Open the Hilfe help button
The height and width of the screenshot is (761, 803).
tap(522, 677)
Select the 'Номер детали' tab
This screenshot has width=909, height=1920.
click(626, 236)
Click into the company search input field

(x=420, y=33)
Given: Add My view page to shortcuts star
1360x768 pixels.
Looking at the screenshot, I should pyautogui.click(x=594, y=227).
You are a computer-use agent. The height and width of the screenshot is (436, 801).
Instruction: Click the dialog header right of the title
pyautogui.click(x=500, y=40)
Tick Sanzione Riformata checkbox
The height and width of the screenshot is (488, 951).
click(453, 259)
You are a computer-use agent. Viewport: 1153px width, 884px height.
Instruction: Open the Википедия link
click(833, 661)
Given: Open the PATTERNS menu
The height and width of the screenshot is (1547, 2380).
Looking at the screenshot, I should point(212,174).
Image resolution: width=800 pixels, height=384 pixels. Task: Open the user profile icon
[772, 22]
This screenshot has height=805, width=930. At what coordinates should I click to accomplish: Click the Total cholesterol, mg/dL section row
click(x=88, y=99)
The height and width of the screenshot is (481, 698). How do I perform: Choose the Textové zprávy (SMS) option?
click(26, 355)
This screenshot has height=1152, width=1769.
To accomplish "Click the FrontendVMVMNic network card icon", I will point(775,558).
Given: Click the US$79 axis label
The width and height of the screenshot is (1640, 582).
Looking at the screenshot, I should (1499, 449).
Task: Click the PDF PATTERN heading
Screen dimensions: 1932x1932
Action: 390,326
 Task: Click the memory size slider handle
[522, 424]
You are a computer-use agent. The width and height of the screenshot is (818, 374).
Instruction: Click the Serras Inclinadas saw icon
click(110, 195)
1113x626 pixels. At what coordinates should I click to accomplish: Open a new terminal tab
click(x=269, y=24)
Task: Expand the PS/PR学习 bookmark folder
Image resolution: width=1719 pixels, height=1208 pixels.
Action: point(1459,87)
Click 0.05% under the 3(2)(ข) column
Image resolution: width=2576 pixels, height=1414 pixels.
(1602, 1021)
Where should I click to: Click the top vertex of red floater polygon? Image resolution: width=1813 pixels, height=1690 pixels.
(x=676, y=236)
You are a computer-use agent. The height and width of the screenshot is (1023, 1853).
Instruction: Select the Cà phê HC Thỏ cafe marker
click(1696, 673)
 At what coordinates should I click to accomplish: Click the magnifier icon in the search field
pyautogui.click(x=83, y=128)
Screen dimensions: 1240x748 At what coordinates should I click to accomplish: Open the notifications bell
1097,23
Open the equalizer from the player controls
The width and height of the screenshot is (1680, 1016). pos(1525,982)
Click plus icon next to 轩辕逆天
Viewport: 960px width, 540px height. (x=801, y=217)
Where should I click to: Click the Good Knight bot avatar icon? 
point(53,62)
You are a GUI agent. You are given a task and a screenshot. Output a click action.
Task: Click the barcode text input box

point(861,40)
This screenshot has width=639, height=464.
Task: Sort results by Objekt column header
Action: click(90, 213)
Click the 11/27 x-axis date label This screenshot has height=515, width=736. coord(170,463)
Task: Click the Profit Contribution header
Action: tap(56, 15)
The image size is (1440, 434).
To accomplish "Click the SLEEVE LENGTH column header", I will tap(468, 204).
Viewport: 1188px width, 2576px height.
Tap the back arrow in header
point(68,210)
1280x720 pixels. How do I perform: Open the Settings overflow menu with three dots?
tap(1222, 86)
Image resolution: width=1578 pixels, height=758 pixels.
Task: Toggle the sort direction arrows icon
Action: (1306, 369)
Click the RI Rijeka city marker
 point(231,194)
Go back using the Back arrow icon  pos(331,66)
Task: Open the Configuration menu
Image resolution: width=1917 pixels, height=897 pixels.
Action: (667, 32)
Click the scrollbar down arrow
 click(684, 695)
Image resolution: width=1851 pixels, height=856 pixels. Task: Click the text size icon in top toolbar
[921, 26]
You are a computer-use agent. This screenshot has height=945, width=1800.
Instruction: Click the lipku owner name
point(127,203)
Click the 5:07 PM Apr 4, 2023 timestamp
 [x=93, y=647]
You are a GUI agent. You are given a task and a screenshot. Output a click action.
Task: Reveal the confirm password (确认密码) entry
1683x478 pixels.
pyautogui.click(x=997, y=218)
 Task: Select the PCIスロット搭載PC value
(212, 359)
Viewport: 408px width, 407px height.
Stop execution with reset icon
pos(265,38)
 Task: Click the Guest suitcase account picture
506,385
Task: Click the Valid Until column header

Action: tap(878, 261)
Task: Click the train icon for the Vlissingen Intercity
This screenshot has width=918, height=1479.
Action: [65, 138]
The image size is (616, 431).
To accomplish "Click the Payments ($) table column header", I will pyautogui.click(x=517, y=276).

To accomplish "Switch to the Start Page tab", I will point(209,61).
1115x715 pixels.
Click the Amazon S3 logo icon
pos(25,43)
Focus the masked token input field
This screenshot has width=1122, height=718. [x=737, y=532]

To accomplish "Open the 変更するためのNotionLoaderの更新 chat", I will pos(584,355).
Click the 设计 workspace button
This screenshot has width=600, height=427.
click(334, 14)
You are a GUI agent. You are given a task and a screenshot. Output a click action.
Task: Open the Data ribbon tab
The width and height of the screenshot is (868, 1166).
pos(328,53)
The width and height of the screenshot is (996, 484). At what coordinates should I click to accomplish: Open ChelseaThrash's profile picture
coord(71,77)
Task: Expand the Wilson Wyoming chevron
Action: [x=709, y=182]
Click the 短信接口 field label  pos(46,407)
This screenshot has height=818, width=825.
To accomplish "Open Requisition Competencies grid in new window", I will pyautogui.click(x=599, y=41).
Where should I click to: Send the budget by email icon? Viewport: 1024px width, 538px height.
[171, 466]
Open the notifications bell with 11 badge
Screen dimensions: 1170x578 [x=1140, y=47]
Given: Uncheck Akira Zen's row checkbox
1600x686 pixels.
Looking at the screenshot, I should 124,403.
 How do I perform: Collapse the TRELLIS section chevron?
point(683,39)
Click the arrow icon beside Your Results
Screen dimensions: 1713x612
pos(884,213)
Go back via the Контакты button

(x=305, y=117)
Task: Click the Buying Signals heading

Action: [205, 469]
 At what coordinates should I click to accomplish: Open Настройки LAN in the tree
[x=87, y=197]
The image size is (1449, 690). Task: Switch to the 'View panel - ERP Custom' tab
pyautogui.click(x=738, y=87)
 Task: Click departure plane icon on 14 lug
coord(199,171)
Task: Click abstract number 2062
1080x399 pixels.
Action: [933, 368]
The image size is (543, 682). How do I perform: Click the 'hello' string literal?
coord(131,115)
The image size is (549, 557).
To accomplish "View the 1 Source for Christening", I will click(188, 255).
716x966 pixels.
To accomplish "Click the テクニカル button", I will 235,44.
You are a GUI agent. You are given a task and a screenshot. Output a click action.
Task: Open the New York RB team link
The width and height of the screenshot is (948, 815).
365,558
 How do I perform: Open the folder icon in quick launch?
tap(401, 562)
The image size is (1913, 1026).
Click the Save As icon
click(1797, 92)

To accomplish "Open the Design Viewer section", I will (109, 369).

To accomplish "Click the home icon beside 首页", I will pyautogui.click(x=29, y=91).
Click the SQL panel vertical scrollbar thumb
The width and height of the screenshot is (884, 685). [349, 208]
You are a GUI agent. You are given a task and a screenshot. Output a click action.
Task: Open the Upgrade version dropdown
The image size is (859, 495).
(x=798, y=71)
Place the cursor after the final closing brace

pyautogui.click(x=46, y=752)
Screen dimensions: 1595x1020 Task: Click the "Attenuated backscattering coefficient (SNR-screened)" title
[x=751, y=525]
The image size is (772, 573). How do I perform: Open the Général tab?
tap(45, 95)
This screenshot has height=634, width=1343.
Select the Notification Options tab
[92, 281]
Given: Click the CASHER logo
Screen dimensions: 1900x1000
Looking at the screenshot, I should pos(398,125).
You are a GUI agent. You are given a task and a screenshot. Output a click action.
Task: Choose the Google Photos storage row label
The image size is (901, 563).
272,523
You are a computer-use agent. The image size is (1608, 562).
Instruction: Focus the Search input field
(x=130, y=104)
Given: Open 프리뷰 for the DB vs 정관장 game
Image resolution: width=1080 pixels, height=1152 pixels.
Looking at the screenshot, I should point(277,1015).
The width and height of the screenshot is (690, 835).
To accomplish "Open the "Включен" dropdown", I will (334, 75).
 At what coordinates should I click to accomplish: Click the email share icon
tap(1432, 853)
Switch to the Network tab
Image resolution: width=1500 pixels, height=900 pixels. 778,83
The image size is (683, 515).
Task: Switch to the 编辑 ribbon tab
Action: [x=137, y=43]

####################

▶ **Task details**:
Scan the data above for the word "dropdown" and report every line where it is found.

▶ **Response area**:
Task: Open the Upgrade version dropdown
To accomplish "Open the "Включен" dropdown", I will (334, 75).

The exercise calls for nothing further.